> [YOUR ASSIGNMENT]: Output, word for word, the lines of this listing that fall between the line with "The height and width of the screenshot is (952, 1246)." and the line with "Click the drag handle of the Status field", counting both of those lines, and no others.

> [DATA FOR THE TASK]:

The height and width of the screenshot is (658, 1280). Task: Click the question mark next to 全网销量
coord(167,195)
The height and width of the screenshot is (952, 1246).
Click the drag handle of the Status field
* * *
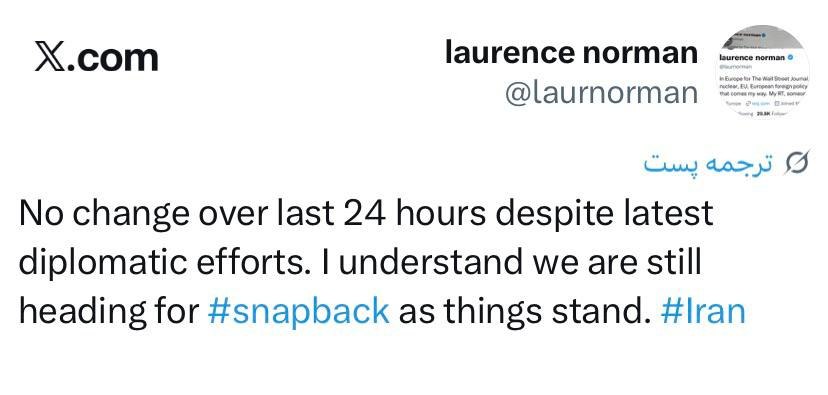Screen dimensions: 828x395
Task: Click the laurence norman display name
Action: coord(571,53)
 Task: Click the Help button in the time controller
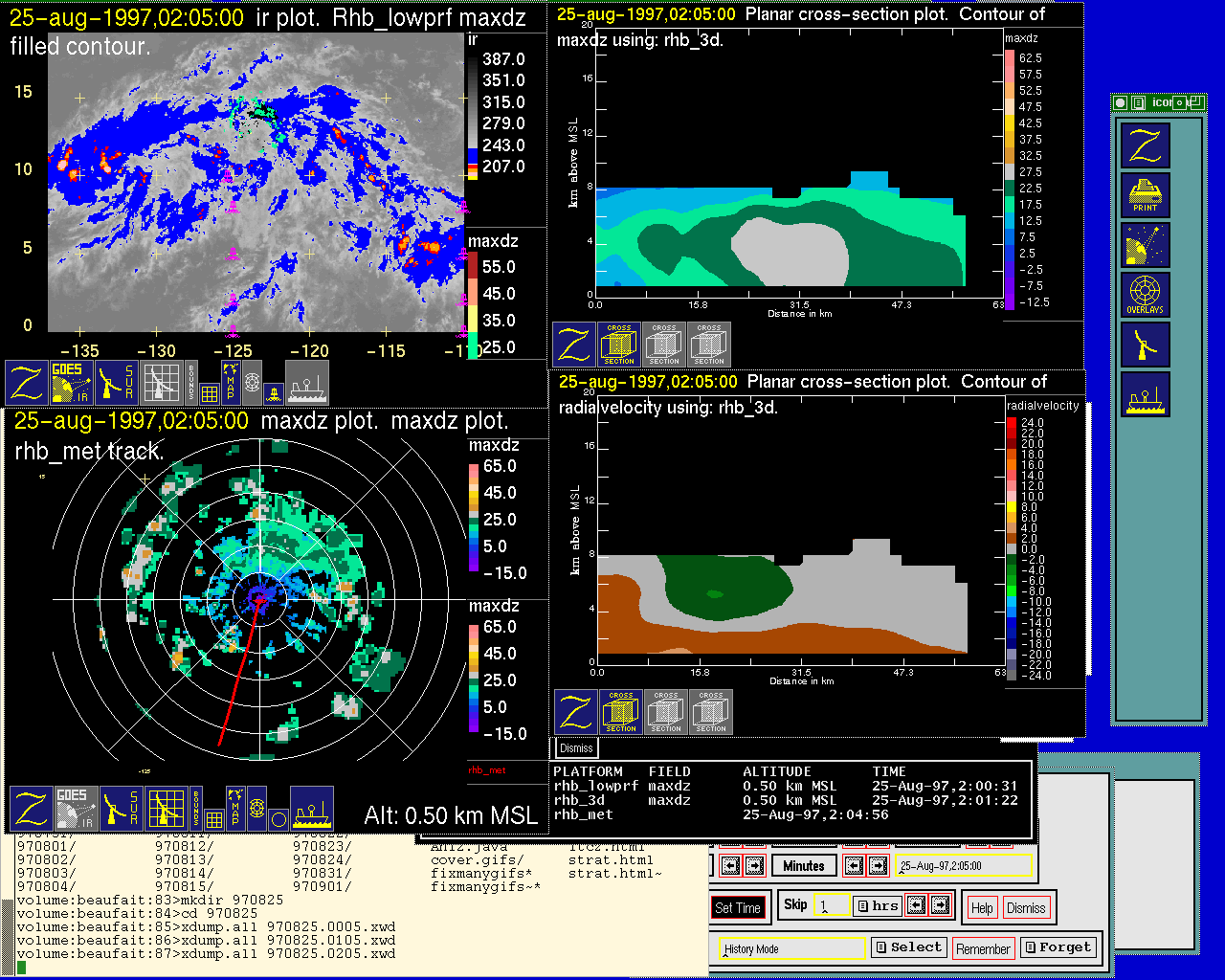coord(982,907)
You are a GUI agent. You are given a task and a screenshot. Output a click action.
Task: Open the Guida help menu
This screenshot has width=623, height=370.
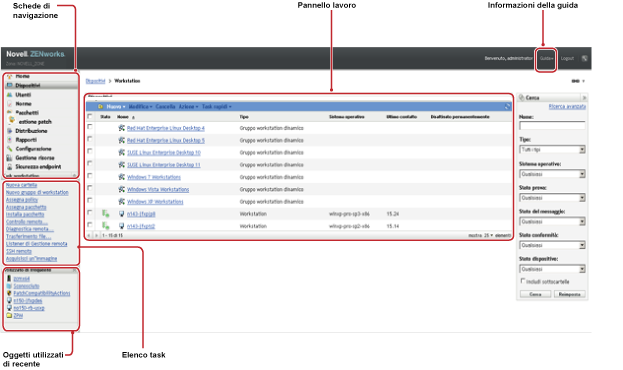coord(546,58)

> [WRITTEN SOLUTION]:
The height and width of the screenshot is (952, 1246).
Click the drag handle of the Status field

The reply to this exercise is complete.